Initiator groups are pretty easy to create with the command line (and via GUI):

We simply create the initiator record itself with a reasonable name and with the consistent_lun option (which guarantees that all initiators from the same host will see a given storage device on the same LUN value.

symaccess -sid XXXX -name Server2_IG -type initiator -consistent_lun create

Then we add each of the actual WWPNs from the server to the record:

symaccess -sid XXXX -name Server2_IG -type initiator -wwn 50:06:01:60:47:20:XX:YY add
symaccess -sid XXXX -name Server2_IG -type initiator -wwn 50:06:01:61:47:20:XX:YY add

We repeat this process for all 8 datamovers in the VG8.

Port Groups

I mentioned in part 2 how we planned to zone the ports of the VG8 gateway to the FA ports on the VMAX.  We simply use the same information here to inform the VMAX of the decisions made.

symaccess -sid XXXX  -name Server2_PG -type port -dirport  1e:0, 3e:0, 14e:0, 16e:0, 2e:0, 4e:0, 13e:0, 15e:0 create

Here we’ve specified a portgroup for server2 with 8 total ports (4 for each of the 2 HBAs in the datamover).  Again, repeat this for all 8 datamovers.

Storage Group

Now, we create the storage group.  Because all datamovers in a cluster should see the same devices, we need only a single storage group.

symaccess -sid XXXX -name ServerALL_SG -type storage devs 0C2C:E08

So, we create a storage group using the range nomenclature; C2c:E08 means ‘include all device between C2c and E08, inclusive, in the group.  Now how did I know the device numbers?  When I created the devices above using ‘create dev’, symconfigure output the new device range as part of its completion notice.

We’ll also create a storage pool that contains just the control volumes and the gatekeper as well:

symaccess -sid XXXX -name ServerALL_CV -type storage devs C15:C1A

Masking Views

Lastly, lets create masking views to link all these together.

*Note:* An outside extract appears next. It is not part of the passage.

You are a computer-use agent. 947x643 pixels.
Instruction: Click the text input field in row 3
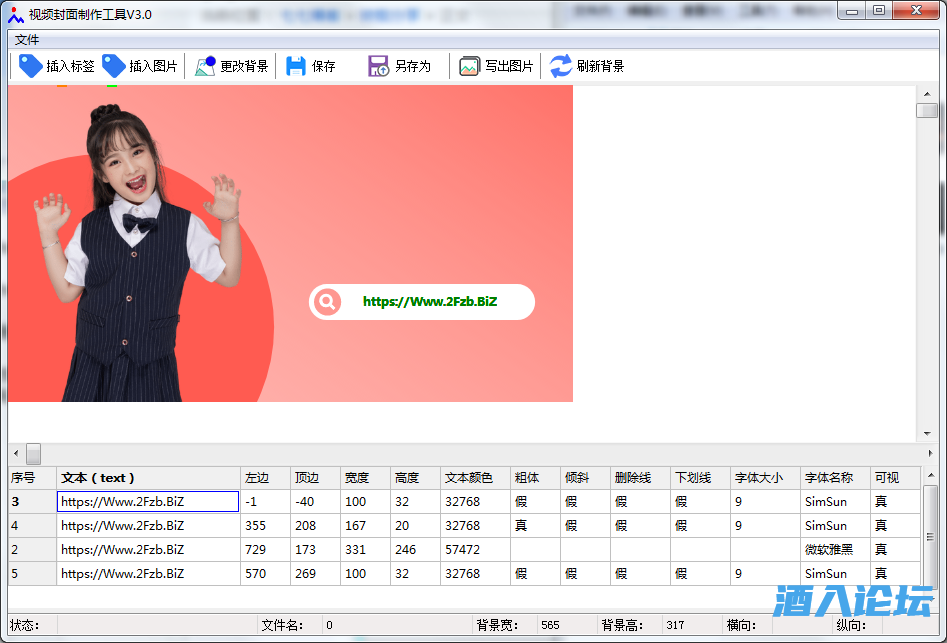(147, 501)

symaccess -sid XXXX create view -name Server2_View -sg ServerALL_SG -pg Server2_PG -ig Server2_IG -lun 010 -celerra

Here we’ve specified that we want a new view called Server2_View using the storage, port and initiator groups we’ve created.  We also specify which LUN # to start at (VG8 requires you start at 010) and that the system is a ‘Celerra’ (the older name for VG8).  Once this command finishes executing, server2 is able to see all its data storage.  Simply repeat this process for the remaining 7 datamovers.

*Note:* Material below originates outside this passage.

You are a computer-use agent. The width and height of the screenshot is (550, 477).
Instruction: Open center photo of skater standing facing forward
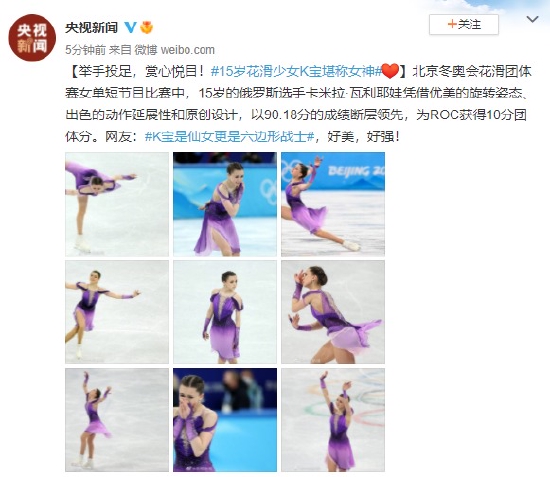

Next we’ll add the control LUNs:

symaccess -sid XXXX create view -name Server2_View_CV -sg ServerALL_CV -pg Server2_PG -ig Server2_IG -lun 00 -celerra

And repeat for all the datamovers.

Tiering

The last step is to setup the tiering mechanisms, because we want the system to use its EFD, FC and SATA drives to their best possible use.  As it stands at this moment, nothing will ever move from FC, because tiering is not enabled.  Let’s fix that.

Tier Identification

First, we need to tell the system which pools to use for tiering, and what they are.  Because we only have 3 pools, they should all be used for tiering, this is pretty easy:

symtier -sid XXXX create -name FC15_600GB_R10_TIER -tgt_raid1 -technology FC -vp
symtier -sid XXXX create -name EFD_400GB_3R5_TIER -tgt_raid5 -technology EFD -vp
symtier -sid XXXX create -name SATA_2TB_R10_TIER -tgt_raid1 -technology SATA -vp

To break down the first line:  We want to create a tier called FC15_600GB_R10_TIER which should use only pools that are RAID1 and FC disks that are VP pools (there are other kinds of non-VP pools, but they are rarely used).

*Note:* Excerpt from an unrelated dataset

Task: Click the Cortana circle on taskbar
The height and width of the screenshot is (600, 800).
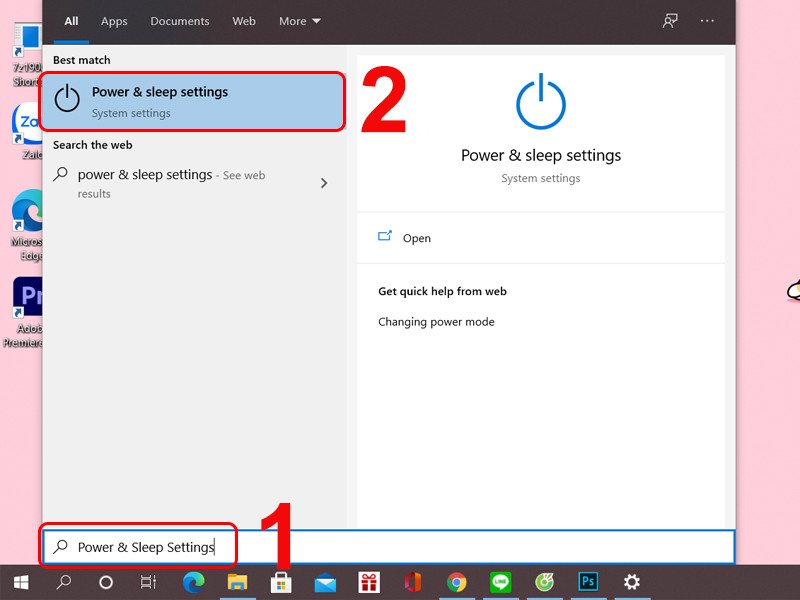Action: coord(106,582)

Next, we enable the FAST system altogether, and allow it to move data automatically as it sees fit.  Its possible to require a human to approve all moves, but to me, that kind of defeats the purpose:

symfast -sid XXXX enable -vp
symfast -sid XXXX set -control_parms -approval_mode AUTO_APPROVE
symfast -sid XXXX set -control_parms -vp_data_move_mode AUTO 
symfast -sid XXXX set -control_parms -vp_allocation_by_fp ENABLE

Third, we create a FAST policy using the tiers from above.  By default, a policy created using three 3 tiers will allow any and all movement of data between tiers without limits.  You can set limits (for example, to prevent dev/test from chewing up too much EFD), but in this case, its not needed.

symfast -sid XXXX -fp create -name PA_VG8_01
symfast -sid XXXX -fp add -tier_name FC15_600GB_R10_TIER
symfast -sid XXXX -fp add -tier_name EFD_400GB_3R5_TIER
symfast -sid XXXX -fp add -tier_name SATA_2TB_R10_TIER

Last, we associate our storage group with this policy.  Upon association, we’ve told the array to apply the data movement rules specified in the policy to the storage group, and to begin work.

symfast -sid XXXX associate -sg ServerALL_SG -fp_name PA_VG8_01 -priority 2

Note that we did not assign a fast policy to the Control Volume devices, because those are required (as per the manual) to stay on FC mirrored drives.

And with that, we are 100% complete carving and allocating storage to the VG8 system.  All told, this process took a newbie administrator with no previous symmetrix experience less than an hour to complete, including significant discussion about what the options mean.  If I were to do it using just command line, it would likely be closer to 30 minutes.

Part 3: Building A Large VMAX & NFS Environment

In Part 1 of this series, I discussed the requirements for this design and an overview.  In Part 2, I went into depth on the design questions and decisions for the gateway side of the solution.  In this, Part 3, I will do the same for the VMAX side.

Make / Model / Color

Model: The VMAX is available in a number of different models.  They all run the same operating system (Enginuity), but they have different performance, scaling and feature levels.  For this particular environment, necessity dictated the model.  With a requirement of 400K frontend IO/s, we needed a system that can keep up.  In a RAID1 system, 400K IOPs at the front end of the array corresponds to nearly 800K on the backend, or a total of about 1.2M IO/s.  Only the largest VMAX 40K would be able to reach these numbers while also providing the other requirements: sub-3ms response times and 0% performance degredation during a component failure.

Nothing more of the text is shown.